For medics on the battlefield and doctors in remote or developing parts of the world, getting rapid access to the drugs needed to treat patients can be challenging.
Biopharmaceutical drugs, which are used in a wide range of therapies including vaccines and treatments for diabetes and cancer, are typically produced in large, centralized fermentation plants. This means they must be transported to the treatment site, which can be expensive, time-consuming, and challenging to execute in areas with poor supply chains.
Now a portable production system, designed to manufacture a range of biopharmaceuticals on demand, has been developed by researchers at MIT, with funding from the Defense Advanced Research Projects Agency (DARPA).
In a paper published in the journal Nature Communications, the researchers demonstrate that the system can be used to produce a single dose of treatment from a compact device containing a small droplet of cells in a liquid.
In this way, the system could ultimately be carried onto the battlefield and used to produce treatments at the point of care. It could also be used to manufacture a vaccine to prevent a disease outbreak in a remote village, according to senior author Tim Lu, an associate professor of biological engineering and electrical engineering and computer science, and head of the Synthetic Biology Group at MIT's Research Laboratory of Electronics.
"Imagine you were on Mars or in a remote desert, without access to a full formulary, you could program the yeast to produce drugs on demand locally," Lu says.
The system is based on a programmable strain of yeast, Pichia pastoris, which can be induced to express one of two therapeutic proteins when exposed to a particular chemical trigger.
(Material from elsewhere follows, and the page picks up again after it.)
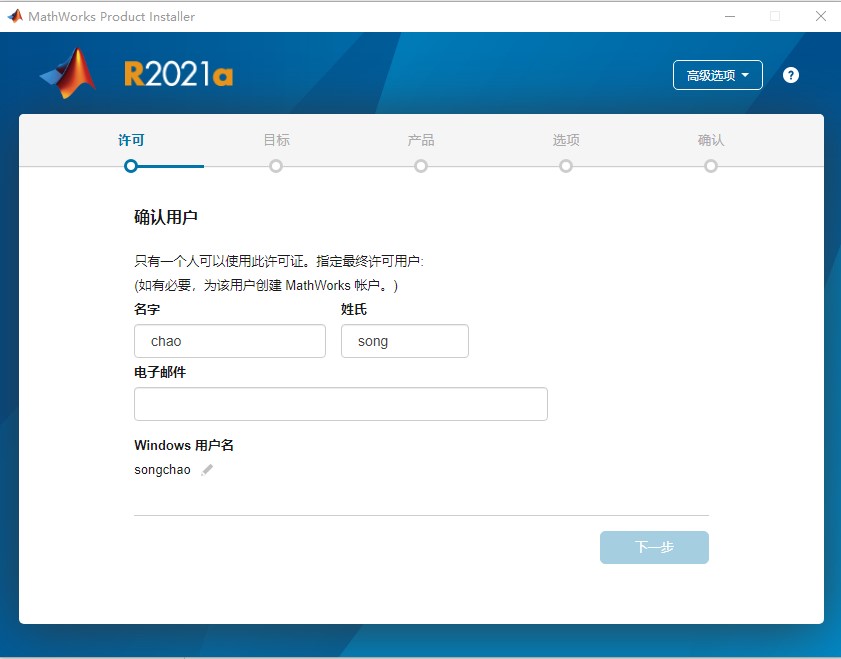Click the MathWorks icon in the title bar
Viewport: 841px width, 659px height.
click(x=14, y=16)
The researchers chose P. pastoris because it can grow to very high densities on simple and inexpensive carbon sources, and is able to express large amounts of protein.
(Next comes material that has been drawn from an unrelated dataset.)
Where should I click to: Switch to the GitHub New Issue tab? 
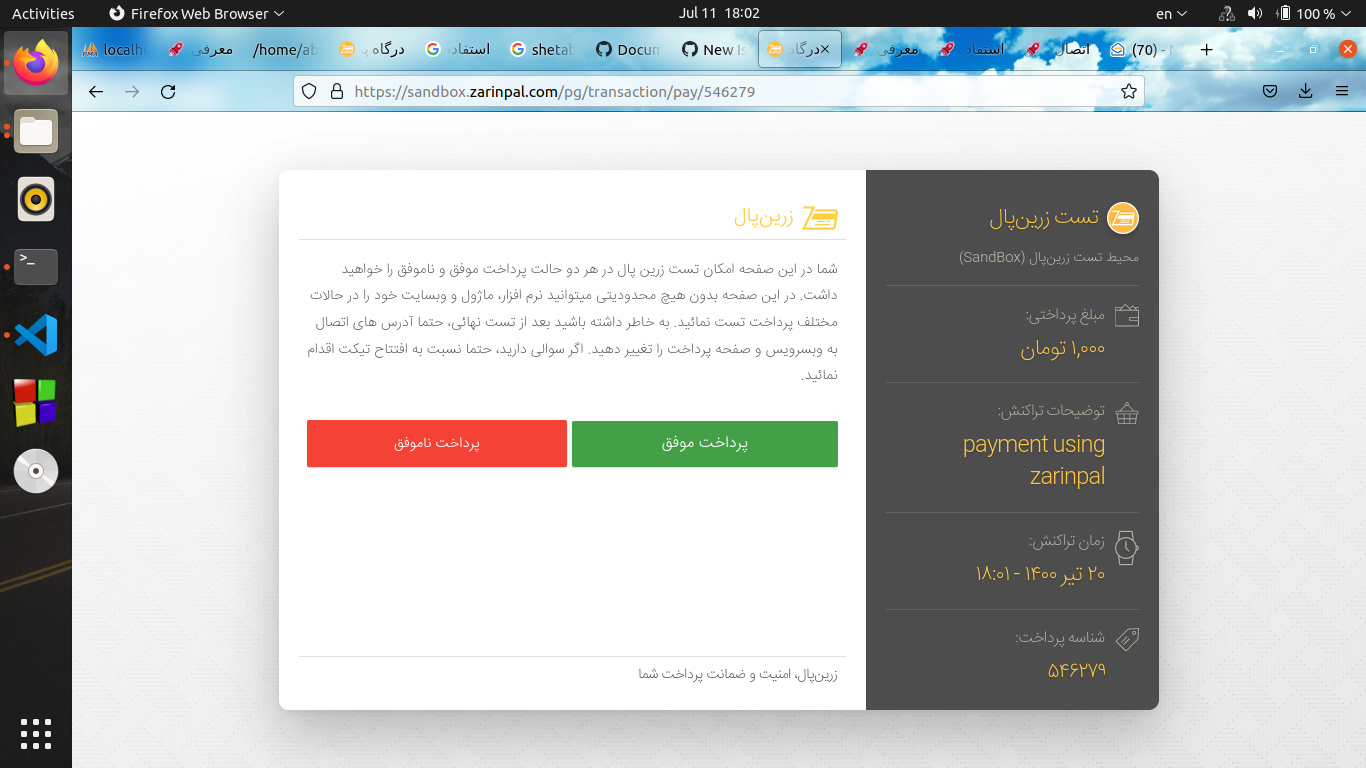(x=714, y=48)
"We altered the yeast so it could be more easily genetically modified, and could include more than one therapeutic in its repertoire," Lu says.
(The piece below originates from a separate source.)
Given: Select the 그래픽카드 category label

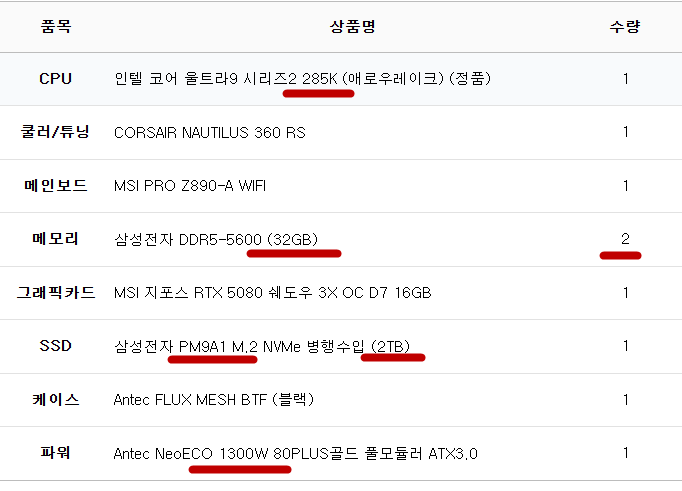Looking at the screenshot, I should point(56,293).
When the researchers exposed the modified yeast to estrogen β-estradiol, the cells expressed recombinant human growth hormone (rHGH). In contrast, when they exposed the cells to methanol, the yeast expressed the protein interferon.
The cells are held within a millimeter-scale table-top microbioreactor, containing a microfluidic chip, which was originally developed by Rajeev Ram, a professor of electrical engineering at MIT, and his team, and then commercialized by Kevin Lee -- an MIT graduate and co-author -- through a spin-off company.
A liquid containing the desired chemical trigger is first fed into the reactor, to mix with the cells.
Inside the reactor, the cell-and-chemical mixture is surrounded on three sides by polycarbonate; on the fourth side is a flexible and gas-permeable silicone rubber membrane.
By pressurizing the gas above this membrane, the researchers are able to gently massage the liquid droplet to ensure its contents are fully mixed together.
"This makes sure that the one milliliter (of liquid) is homogenous, and that is important because diffusion at these small scales, where there is no turbulence, takes a surprisingly long time," says Ram, who was also a senior author of the paper.
Because the membrane is gas permeable, it allows oxygen to flow through to the cells, while any carbon dioxide they produce can be easily extracted.
The device continuously monitors conditions within the microfluidic chip, including oxygen levels, temperature, and pH, to ensure the optimum environment for cell growth. It also monitors cell density.
If the yeast is required to produce a different protein, the liquid is simply flushed through a filter, leaving the cells behind. Fresh liquid containing a new chemical trigger can then be added, to stimulate production of the next protein.
Although other research teams have previously attempted to build microbioreactors, these have not have not had the ability to retain the protein-producing cells while flushing out the liquid they are mixed with, Ram says. "You want to keep the cells because they are your factory," he says. "But you also want to rapidly change their chemical environment, in order to change the trigger for protein production."
The researchers are now investigating the use of the system in combinatorial treatments, in which multiple therapeutics, such as antibodies, are used together.
Combining multiple therapeutics in this way can be expensive if each requires its own production line, Lu says.
"But if you could engineer a single strain, or maybe even a consortia of strains that grow together, to manufacture combinations of biologics or antibodies, that could be a very powerful way of producing these drugs at a reasonable cost," he says.